Reaching out to new markets
The development of even safer roll handling systems has been assisted by the growth of packaging plants in developing countries, according to Stephen Weston, inventor, designer and managing director of Weston Handling Consultancy
The globalisation of the world’s packaging, printing and converting industries is well documented with UK & European SME type companies now following the lead of the multi-national packaging giants and setting up production facilities in the expanding economies of South America, Eastern Europe, the Middle & Far East and Asia.
In the 1970s and 80s when multi-nationals dipped their toes into low cost manufacturing in Asian & SE Asian countries, they often kept profitability up and manufacturing costs down by using old machinery in inadequate factories and ‘sweatshop’ conditions. However, today’s expansion is characterised by socially responsible companies setting up state-ofthe- art plants that operate under strict internationally recognised health and welfare guidelines that benefit both the company and the local economy.
As a result, manual handling has become a significant issue and roll handling in particular poses many problems not least because of the enormous variety of rolls that need handling in many industries.
Despite this, roll or reel handling is an area that few materials handling companies specialise in, despite the fact that it is one of the biggest niche markets in the world.
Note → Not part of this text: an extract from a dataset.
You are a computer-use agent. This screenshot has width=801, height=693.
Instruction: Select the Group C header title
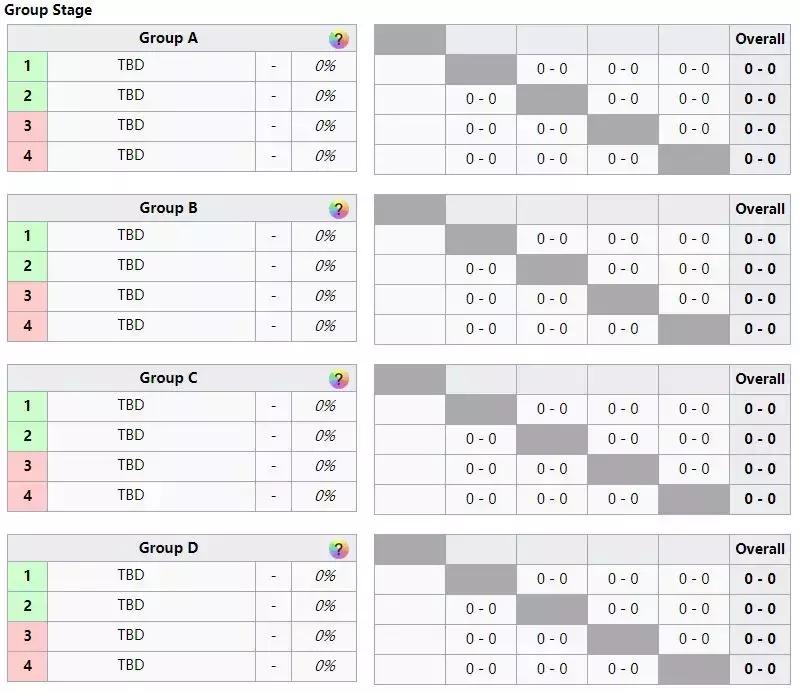click(168, 378)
When I first started visiting paper mills around the world in the late 1980s I worked in plants from the jungles of SE Asia to the shanty towns of South Africa where health and safety was not a priority. However, within five years of traveling in the region, I noticed a dramatic change. With heavy investment in modern plant and factories that could outperform and dramatically out price our home produced products came well educated indigenous staff that embraced the best practices of the industry.
That shift has continued and today, clean, modern and safe plants are springing up all over the world with the health and welfare of the workforce of paramount importance to all responsible manufacturers. This has led to a rapid reassessment of reel handling requirements which the materials handling industry has been slow to react to. The sheer scale of reel handling applications is huge. If you look around you, virtually every item of flexible material – paper, cardboard or plastic film – is manufactured and wound into reels and subsequently handled in reel form at many stages in its life cycle.
Because of the nature of large, heavy reels produced for example in paper mills and the small weight and dimensions of line-end rolls, for example on bottle labeling lines, the handling of the biggest and smallest reels are already catered for, either by heavy plant or manually with the assistance of trolleys and tables. However, considering the vast number of applications requiring the unwinding and winding of reels, to slit them and rewind them into smaller reels to print on them, laminate, die-cut, hot press, (into trays), convert them into bags, cartons and wallpaper – we can see just how varied the reel handling market is and yet how small the choice of handling equipment is.
Materials handling companies typically fall into one of two broad categories: heavy crane lifting or light stacker truck. Attachments for handling rolls are typically variations of lifting equipment used in other applications. However, they tend to be specialists in lifting equipment rather than in conversion plant.
Our strengths have been in designing equipment to interact with the plant – not just handle the lifting job. For example, unloading a set of rolls from one slitter and palletising them could include five or six steps (unloading, lifting, turning, wrapping, palletising and stacking) with for example, variations in reel and pallet sizes, floor plans, lift heights and height restrictions.
What we introduced into our RaSHCo reel handling and shaft-handling designs was a holistic approach with the concept of designing reel turners that interact with reel lifters as well as plant and operators.
Growing export market
With almost 90% of enquiries now coming from overseas for our RaSHCo reel handling designs, a commitment to these markets through local representation is the focus for our future strategy. With orders and enquiries coming from companies in Poland, Russia, Latvia, Lithuania and Ukraine, we have appointed a new distributor in Poland to cover the Baltic states.
Similarly, we are currently working with the UK Trade & Investment team and talking to two US companies about distributorships and joint venture manufacturing in the Americas to handle orders and enquiries from this region.